Mamadou Ndiang, un senegalés de 43 años, comparte piso en el barrio madrileño de Usera con otros ocho hombres, la mayoría vendedores ambulantes. En el salón hay tres colchones para que duerman seis de ellos. Comparten baño y hacen turnos para cocinar las provisiones que les quedan. “De momento tenemos en el congelador pollo, carne y cordero, pero estamos guardando la comida porque no sabemos cuánto va a durar esto. Todos estamos sin dinero ahora mismo”, explica.
El apartamento de Ndiang no tiene calefacción y la cocina funciona con bombonas de butano que no saben cómo van a comprar. “Yo vendía zapatos, mochilas, bolígrafos y gorras en el metro. Mi sueldo dependía de la suerte, hay meses que ganaba 300 y otras veces 700, pero ahora no tengo ni saldo para hablar con mi familia”, explica por teléfono. “Estoy muy preocupado porque no tengo nada. He llamado a un amigo para que me preste dinero pero no puedo ni ir a su casa a buscarlo”, lamenta Ndiang, que llegó a Canarias en una patera en 2008. La convivencia, todos juntos y a todas horas, no es fácil. “Antes cada uno se iba a buscar la vida, pero ahora estamos todos aquí metidos. “Es complicado", asegura. "Cualquier cosa de la casa, como la limpieza o el orden, puede ser un problema”.

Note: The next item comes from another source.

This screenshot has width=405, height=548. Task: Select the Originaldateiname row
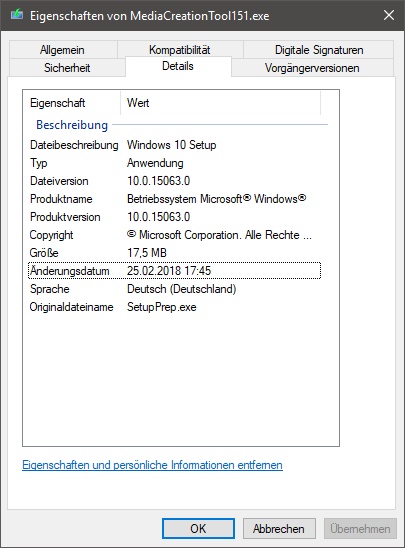tap(174, 307)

La casa de Julhas Uddin, en el madrileño barrio de Lavapiés, con cinco habitaciones y un baño, es más espaciosa, pero alberga 12 bangladesíes. Son algunos de los lateros que hasta hace menos de un mes salían cada noche por las calles del centro de Madrid a vender cerveza. Antes apenas tenían tiempo para comer y dormir, pero ahora, obligados a quedarse en sus habitaciones, sufren. Cada día de espera complica su supervivencia. “Estamos muy preocupados porque no sabemos cómo vamos a pagar los 150 euros que debemos cada uno del alquiler. No podemos”, lamenta Uddin, de 33 años. El confinamiento tiene además un impacto directo en hogares a miles de kilómetros de distancia. Las familias se han quedado sin sustento. “Tengo allí a mi mujer y mi hijo de tres años, a mis padres y a una hermana. Desde que llegué hace año y medio podía enviarles unos 500 euros al mes, pero ahora es imposible”, lamenta. “Ellos también están preocupados”.
Las asociaciones, superadas por las peticiones
La asociación Karibu presta asistencia al colectivo subsahariano, pero no consigue cubrir las necesidades que ha desatado esta crisis. “La precariedad de los migrantes, que ya eran un colectivo vulnerable, se ha agravado. Han perdido sus trabajos y conviven familias enteras en casas muy pequeñas o habitaciones. No todos hablan el idioma, no tienen papeles, temen salir al supermercado por miedo a la policía... El aislamiento así es muy complicado”, explica Nicole Ndongala, directora de la asociación.
La asociación Valiente Bangla ha donado a Uddin y sus compatriotas bolsas con arroz, aceite, cebollas y patatas, pero son provisiones para una semana. La comunidad bangladesí tampoco está en condiciones de ayudar mucho más. La mayoría de sus miembros, dueños de tiendas de alimentación y locutorios, han echado el cierre, cuenta el presidente de la asociación, Mohammad Fazle Elahi. “Lo están pasando muy mal”, alerta. “Estos días me han llamado por lo menos 200 personas porque no tienen dinero para comprar comida”.